• [Task description] Please quote the passage on personality and the modern world from "Plus, the modern" to "smaller than that.".

• [Excerpt provided]
►
In Redesign Your Mind I describe personality as being made up of three constituent parts: original personality, formed personality, and available personality. Formed personality operates like a straightjacket. We stiffen over time into our repetitive, “regular” self and, unless and until we make some changes, we are obliged to operate from that stiff place, without much room to move or much room to breathe.
Plus, the modern world straightjackets us. If you’re smart, sensitive and creative, you’re likely to want to manifest all that potential in you. But the modern world is designed to restrict your options and straightjacket your efforts. There is no contemporary category of “general thinker” that matches the ancient job title of “natural philosopher,” where one could do science, philosophy, art and anything else that caught one’s fancy. Nowadays you must do something much smaller than that.
◄
(Stored items)
►
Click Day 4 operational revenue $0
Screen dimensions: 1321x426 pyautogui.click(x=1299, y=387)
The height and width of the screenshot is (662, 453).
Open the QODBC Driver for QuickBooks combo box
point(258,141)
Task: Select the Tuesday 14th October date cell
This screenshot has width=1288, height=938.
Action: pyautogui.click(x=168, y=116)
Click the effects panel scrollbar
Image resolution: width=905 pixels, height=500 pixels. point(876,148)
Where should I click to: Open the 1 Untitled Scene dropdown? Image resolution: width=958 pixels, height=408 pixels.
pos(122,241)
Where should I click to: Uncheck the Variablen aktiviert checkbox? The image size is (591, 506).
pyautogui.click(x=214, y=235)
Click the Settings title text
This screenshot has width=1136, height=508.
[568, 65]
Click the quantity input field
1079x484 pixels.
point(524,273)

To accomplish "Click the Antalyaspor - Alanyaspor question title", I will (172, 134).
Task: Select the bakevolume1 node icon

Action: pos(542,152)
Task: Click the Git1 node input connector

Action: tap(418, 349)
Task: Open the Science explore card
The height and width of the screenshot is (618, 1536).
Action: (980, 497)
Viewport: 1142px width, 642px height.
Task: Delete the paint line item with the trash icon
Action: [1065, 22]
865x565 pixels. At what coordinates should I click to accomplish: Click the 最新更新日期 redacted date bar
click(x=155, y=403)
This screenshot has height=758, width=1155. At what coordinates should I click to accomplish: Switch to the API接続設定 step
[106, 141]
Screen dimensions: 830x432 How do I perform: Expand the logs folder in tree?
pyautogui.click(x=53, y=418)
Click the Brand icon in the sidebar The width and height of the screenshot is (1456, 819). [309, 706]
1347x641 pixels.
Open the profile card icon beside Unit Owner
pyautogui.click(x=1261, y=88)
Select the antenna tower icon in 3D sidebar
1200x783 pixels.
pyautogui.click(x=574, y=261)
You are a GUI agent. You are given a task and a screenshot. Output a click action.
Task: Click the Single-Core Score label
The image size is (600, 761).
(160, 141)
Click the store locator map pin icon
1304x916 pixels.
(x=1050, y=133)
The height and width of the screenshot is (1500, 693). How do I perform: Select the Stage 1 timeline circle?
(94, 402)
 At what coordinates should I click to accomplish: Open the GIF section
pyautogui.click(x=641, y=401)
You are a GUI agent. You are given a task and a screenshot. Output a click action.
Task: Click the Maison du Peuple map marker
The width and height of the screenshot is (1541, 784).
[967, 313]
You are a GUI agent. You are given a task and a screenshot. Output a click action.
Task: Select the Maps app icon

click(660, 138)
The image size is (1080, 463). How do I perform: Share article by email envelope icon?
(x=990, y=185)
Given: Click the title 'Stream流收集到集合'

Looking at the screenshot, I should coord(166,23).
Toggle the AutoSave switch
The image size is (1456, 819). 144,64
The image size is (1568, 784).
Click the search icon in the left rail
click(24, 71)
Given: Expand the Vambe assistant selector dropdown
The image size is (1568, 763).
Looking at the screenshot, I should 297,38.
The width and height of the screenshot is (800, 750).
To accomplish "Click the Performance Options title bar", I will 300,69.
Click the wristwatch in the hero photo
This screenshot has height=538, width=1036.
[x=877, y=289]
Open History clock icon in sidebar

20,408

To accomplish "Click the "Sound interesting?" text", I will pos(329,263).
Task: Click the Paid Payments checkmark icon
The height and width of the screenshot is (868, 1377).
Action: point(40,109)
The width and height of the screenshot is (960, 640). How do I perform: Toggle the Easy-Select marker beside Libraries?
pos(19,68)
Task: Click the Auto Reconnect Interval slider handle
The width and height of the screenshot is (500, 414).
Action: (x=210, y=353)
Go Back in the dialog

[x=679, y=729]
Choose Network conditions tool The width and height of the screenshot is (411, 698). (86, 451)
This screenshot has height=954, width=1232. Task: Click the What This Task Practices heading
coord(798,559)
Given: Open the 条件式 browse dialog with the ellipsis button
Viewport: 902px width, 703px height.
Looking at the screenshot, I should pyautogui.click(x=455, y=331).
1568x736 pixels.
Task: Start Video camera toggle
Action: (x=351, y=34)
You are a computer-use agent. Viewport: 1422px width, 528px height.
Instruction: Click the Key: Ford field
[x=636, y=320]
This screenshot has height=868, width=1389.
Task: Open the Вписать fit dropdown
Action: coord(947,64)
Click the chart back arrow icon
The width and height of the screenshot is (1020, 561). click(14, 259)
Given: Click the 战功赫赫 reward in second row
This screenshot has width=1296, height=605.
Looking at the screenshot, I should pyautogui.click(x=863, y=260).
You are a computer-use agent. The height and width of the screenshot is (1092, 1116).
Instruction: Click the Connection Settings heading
◄
• [Response for this exercise]
Plus, the modern world straightjackets us. If you’re smart, sensitive and creative, you’re likely to want to manifest all that potential in you. But the modern world is designed to restrict your options and straightjacket your efforts. There is no contemporary category of “general thinker” that matches the ancient job title of “natural philosopher,” where one could do science, philosophy, art and anything else that caught one’s fancy. Nowadays you must do something much smaller than that.